• _Selected text_
At the time of his death, Rhoades had just completed a series cohering around the ideas of the Middle East, Mexico, shopping, and female body parts, including an exhaustive (but forever incomplete) lexicon of “pussy words,” which he fashioned in neon—the medium we use to sell but whose in-lit design has the numinous quality of Tinkerbell. Taken together with the work of his teacher and sometime collaborator Paul McCarthy and his near-contemporary Mike Kelley, Rhoades’s installations stood at the core of what the art critic Jerry Saltz memorably named “clusterfuck aesthetics.” “Whatever the subject—be it bodily fluids, pop culture, or politics—terms that describe this sculptural strategy include grandiose and testosterone-driven,” Saltz wrote. It was an aesthetic formed in Los Angeles, the postmodern megacity defined by combustion engines and soft power. But as #clusterfuck continues to trend and #grabyourwallet (a Rhoades-like term if ever there was one) exerts real force on the consumer marketplace, Rhoades begins to look less like a product of his time and place, and more like a harbinger of this absurd and unforeseeable moment in which nothing is unspeakable.

• _Provided material_
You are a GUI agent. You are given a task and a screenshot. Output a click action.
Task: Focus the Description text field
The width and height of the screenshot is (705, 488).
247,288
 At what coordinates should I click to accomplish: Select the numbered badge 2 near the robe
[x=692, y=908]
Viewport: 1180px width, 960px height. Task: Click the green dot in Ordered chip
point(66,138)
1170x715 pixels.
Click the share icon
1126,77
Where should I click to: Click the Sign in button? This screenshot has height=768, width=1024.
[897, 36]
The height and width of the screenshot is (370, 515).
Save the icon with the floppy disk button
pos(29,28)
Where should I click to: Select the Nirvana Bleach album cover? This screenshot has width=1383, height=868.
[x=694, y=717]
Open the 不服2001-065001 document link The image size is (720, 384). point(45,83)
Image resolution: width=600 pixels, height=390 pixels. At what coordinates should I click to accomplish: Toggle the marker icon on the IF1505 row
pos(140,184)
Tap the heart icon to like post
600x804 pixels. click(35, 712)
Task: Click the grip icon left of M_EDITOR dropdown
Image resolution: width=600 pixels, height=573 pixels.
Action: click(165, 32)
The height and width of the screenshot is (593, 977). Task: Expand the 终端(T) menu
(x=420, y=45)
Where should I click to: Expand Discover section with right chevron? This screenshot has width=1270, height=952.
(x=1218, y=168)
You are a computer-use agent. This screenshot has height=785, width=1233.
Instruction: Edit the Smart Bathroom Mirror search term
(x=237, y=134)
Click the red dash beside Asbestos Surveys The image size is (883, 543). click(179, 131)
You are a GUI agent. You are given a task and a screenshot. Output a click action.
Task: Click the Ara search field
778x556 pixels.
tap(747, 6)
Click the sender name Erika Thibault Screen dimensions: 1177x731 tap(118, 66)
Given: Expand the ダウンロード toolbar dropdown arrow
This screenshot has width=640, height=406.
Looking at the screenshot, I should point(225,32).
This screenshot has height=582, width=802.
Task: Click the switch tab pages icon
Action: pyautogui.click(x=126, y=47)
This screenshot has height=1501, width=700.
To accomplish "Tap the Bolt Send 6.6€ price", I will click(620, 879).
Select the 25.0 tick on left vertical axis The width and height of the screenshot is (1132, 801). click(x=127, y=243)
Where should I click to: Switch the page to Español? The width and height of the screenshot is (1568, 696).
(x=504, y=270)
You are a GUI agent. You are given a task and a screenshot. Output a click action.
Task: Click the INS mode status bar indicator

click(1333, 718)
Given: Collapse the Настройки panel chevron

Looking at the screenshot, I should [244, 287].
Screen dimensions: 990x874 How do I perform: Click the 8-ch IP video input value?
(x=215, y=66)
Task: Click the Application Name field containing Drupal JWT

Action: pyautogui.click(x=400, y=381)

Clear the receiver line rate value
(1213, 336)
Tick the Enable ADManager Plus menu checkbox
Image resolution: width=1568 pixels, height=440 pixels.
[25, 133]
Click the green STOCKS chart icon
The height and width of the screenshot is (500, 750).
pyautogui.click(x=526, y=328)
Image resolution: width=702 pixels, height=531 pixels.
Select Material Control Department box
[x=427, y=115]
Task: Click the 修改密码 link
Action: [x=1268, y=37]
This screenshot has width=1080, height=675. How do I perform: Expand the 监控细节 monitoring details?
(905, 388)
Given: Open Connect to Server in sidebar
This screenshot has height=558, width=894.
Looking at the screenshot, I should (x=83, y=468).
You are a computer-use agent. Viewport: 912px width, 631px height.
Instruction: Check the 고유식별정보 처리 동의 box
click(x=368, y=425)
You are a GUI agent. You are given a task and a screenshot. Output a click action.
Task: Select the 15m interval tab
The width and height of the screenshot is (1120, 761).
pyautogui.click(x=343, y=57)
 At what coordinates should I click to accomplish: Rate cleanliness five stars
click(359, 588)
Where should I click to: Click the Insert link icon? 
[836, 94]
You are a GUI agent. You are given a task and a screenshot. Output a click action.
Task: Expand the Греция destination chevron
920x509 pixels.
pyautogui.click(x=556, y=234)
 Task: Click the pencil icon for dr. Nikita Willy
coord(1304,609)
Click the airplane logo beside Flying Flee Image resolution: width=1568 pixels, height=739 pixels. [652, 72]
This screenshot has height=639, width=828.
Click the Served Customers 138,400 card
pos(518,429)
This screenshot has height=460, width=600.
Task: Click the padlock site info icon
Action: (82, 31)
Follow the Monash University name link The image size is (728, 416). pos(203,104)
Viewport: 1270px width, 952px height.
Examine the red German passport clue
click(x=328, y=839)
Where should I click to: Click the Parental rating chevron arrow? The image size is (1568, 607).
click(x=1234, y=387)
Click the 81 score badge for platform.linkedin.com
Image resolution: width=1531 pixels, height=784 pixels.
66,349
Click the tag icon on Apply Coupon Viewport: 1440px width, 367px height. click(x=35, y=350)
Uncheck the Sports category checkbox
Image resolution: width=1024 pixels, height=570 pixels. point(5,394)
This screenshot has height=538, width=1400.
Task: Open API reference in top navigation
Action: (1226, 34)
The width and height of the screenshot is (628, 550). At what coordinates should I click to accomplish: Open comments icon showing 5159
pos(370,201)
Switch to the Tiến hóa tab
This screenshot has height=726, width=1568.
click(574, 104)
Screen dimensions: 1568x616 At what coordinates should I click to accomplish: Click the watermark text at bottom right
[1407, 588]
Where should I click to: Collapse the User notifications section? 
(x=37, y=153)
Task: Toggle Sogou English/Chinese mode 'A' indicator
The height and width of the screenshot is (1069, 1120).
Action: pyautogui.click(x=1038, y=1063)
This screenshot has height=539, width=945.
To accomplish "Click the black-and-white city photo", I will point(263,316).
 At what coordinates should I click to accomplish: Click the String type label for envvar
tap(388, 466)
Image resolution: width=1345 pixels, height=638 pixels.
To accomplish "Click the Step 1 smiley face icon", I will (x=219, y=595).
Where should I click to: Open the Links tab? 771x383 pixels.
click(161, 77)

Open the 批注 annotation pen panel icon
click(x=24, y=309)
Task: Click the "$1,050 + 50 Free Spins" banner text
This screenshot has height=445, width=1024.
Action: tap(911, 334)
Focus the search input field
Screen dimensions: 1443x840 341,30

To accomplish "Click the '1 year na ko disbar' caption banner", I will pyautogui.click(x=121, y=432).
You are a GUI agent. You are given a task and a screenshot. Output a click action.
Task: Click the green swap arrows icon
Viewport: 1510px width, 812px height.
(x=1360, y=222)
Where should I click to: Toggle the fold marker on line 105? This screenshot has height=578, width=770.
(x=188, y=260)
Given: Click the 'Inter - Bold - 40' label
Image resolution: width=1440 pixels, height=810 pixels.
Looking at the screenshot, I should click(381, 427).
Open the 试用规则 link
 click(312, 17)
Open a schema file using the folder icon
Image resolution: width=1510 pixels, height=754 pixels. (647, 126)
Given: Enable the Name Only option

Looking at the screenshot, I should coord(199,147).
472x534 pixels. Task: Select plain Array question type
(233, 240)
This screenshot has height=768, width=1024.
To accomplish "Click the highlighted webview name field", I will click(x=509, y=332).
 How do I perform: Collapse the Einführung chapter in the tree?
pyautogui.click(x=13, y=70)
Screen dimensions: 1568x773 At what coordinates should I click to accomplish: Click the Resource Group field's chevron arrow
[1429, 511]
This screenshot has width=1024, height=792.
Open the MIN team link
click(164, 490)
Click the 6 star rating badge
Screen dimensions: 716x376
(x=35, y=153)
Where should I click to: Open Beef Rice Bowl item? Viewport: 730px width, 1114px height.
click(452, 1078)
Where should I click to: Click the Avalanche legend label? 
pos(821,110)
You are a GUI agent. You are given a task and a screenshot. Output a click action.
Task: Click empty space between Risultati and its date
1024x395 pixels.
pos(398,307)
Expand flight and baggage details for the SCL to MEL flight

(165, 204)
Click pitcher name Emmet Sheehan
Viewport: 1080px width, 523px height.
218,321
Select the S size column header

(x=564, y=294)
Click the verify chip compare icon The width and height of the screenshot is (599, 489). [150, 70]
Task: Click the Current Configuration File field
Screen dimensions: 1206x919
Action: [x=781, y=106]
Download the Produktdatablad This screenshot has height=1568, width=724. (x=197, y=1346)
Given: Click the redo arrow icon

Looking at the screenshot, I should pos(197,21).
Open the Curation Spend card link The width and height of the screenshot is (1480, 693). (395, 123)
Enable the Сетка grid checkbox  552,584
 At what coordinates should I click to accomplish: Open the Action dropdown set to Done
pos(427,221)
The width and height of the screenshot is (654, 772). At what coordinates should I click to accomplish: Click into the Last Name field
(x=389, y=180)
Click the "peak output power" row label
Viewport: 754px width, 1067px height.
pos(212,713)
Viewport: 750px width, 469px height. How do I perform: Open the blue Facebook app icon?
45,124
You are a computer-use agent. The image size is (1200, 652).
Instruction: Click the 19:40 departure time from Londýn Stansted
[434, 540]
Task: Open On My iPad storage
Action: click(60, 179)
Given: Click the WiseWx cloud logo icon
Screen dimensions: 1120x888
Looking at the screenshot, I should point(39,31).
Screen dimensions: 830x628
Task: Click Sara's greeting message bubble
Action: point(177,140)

• _Work order A_
List the ideas around which Rhoades's last series cohered, according to the passage about Rhoades.
• _Work order B_
Pick up the passage about Rhoades after its final sentence and carry it forward.

• _Output A_
the Middle East, Mexico, shopping, female body parts

• _Output B_
Unafraid of awkwardness, Rhoades tweaked art-world sensibilities with a relentless energy. As a student, when Nascar was a synonym for political regression, he staged a mini Indy 500, calling it “Young Wight Grand Prix.” (Rhoades spelled like a backwoods William Blake, and had a weakness for puns and breadcrumb-style crossword clues: Milt Young was the director at the Wight Gallery, at U.C.L.A., where the show was held.) The material was often uncomfortably direct. In Rhoades’s first solo show, at David Zwirner’s then-new New York gallery, in 1993, he built a garage workshop, including a homemade basketball hoop, and crammed it with pinup posters, scrap lumber, a fire extinguisher, tin-foil tools, and—so you understood that this was an excavation of a dead culture—a book by Howard Carter on King Tut’s tomb. The sculpture’s heart was a Makita precision drill rigged to a V8 engine, which gave the piece its name, “CHERRY Makita.” Blue-collar semi-rural white male heterosexuality: In a downtown New York gallery in the early nineties, could anything be more inflammatory, more “wrong”?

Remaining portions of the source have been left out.